Our channel on YouTube has been deleted due to “spam and deceptive policies”
Automated moderation, “AI decision laundering,” and no recourse
- Many comments describe YouTube/Meta/Google Play bans as largely automated, with “appeal” flows that are instantly and opaquely denied by bots.
- People recount accounts being hacked, misused for spam, then permanently banned with no way to present evidence or reach a human.
- The IBM line “a computer can never be held accountable” is discussed: some see it as a warning that’s being ignored; others note this is just a new form of old bureaucratic buck‑passing.
- Several argue that automation gives platforms an “unaccountability machine”: companies can blame “the system” while avoiding responsibility.
Power imbalance and platform dependence
- Many see this as another example of tech giants wielding arbitrary power over livelihoods, especially creators and small developers.
- There’s debate over whether such platforms should face stronger regulation or punitive damages for wrongful takedowns versus having absolute freedom to host or delete anything.

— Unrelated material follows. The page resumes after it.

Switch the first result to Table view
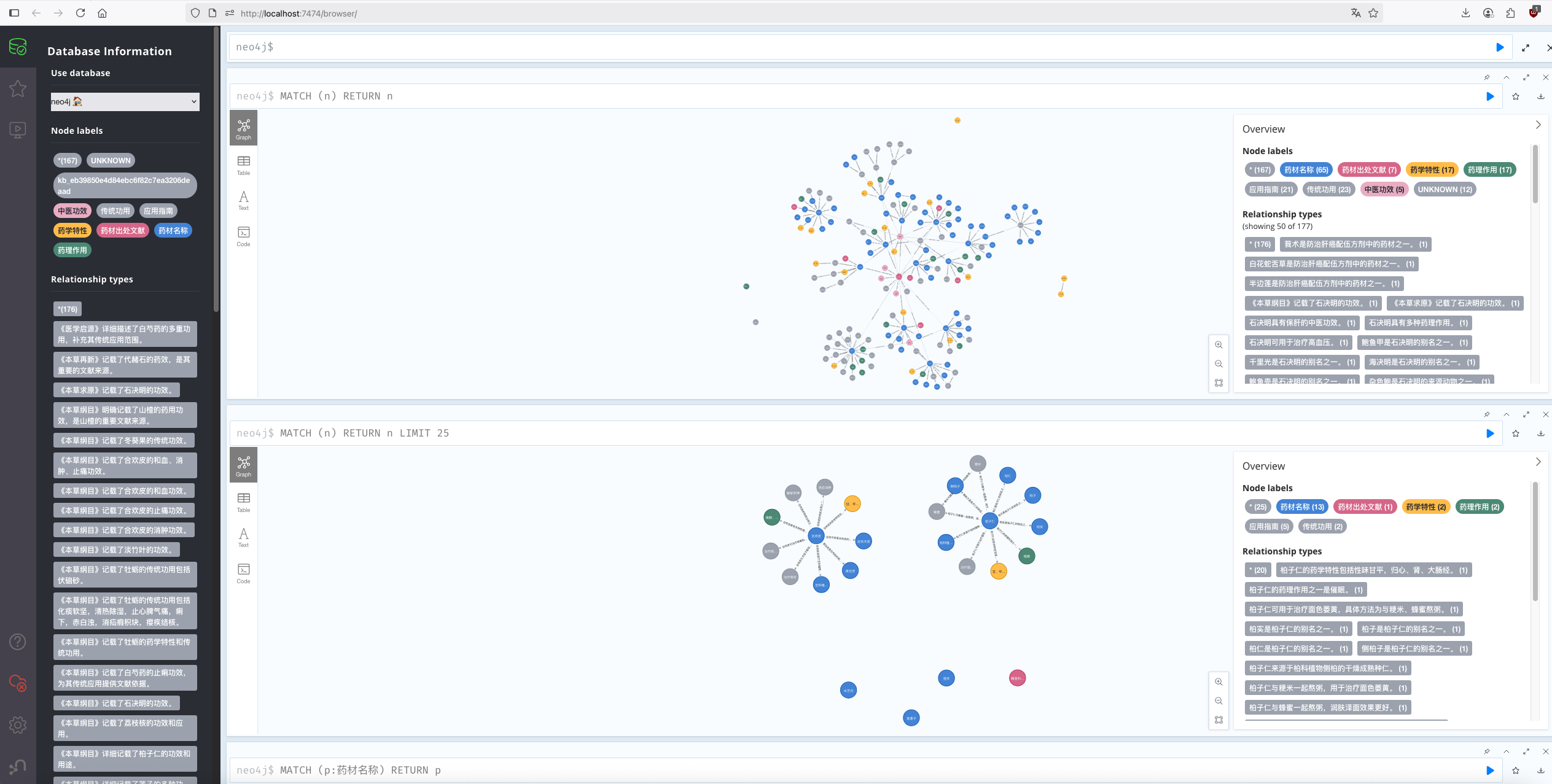The width and height of the screenshot is (1552, 784). 243,165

- Some insist platforms are legally akin to publishers who can stop “publishing your book” at will; others argue that at YouTube’s scale and market dominance, that analogy breaks and public‑interest rules should apply.
Risk management for creators and developers
- Multiple creators report abrupt YouTube/Play Store deletions with no prior strikes, and appeals going nowhere.
- Suggested mitigations: always keep independent backups, maintain a primary self‑hosted site, and treat YouTube and similar platforms as secondary distribution/CDNs.
- Advice to maintain multiple backup channels/accounts is criticized as both impractical (hard to migrate audiences) and dangerous (Google bans by association; unique app IDs can’t be reused).
Quality of enforcement vs actual spam/scams
- Commenters highlight the irony that legitimate channels are removed for “spam or deceptive practices” while obvious crypto scams, fraudulent health ads, and other deceptive ads continue to run.
Speculation on cause and eventual outcome
- Speculative causes include name collisions (e.g., product called “Switch”), mass reporting, hacks, or competitor abuse of reporting tools; none are confirmed and the trigger remains unclear.
- Several expect YouTube to quietly restore the channel once the issue gains attention on external platforms.
- An update notes that the channel has in fact been restored, underscoring that public outcry sometimes substitutes for real support.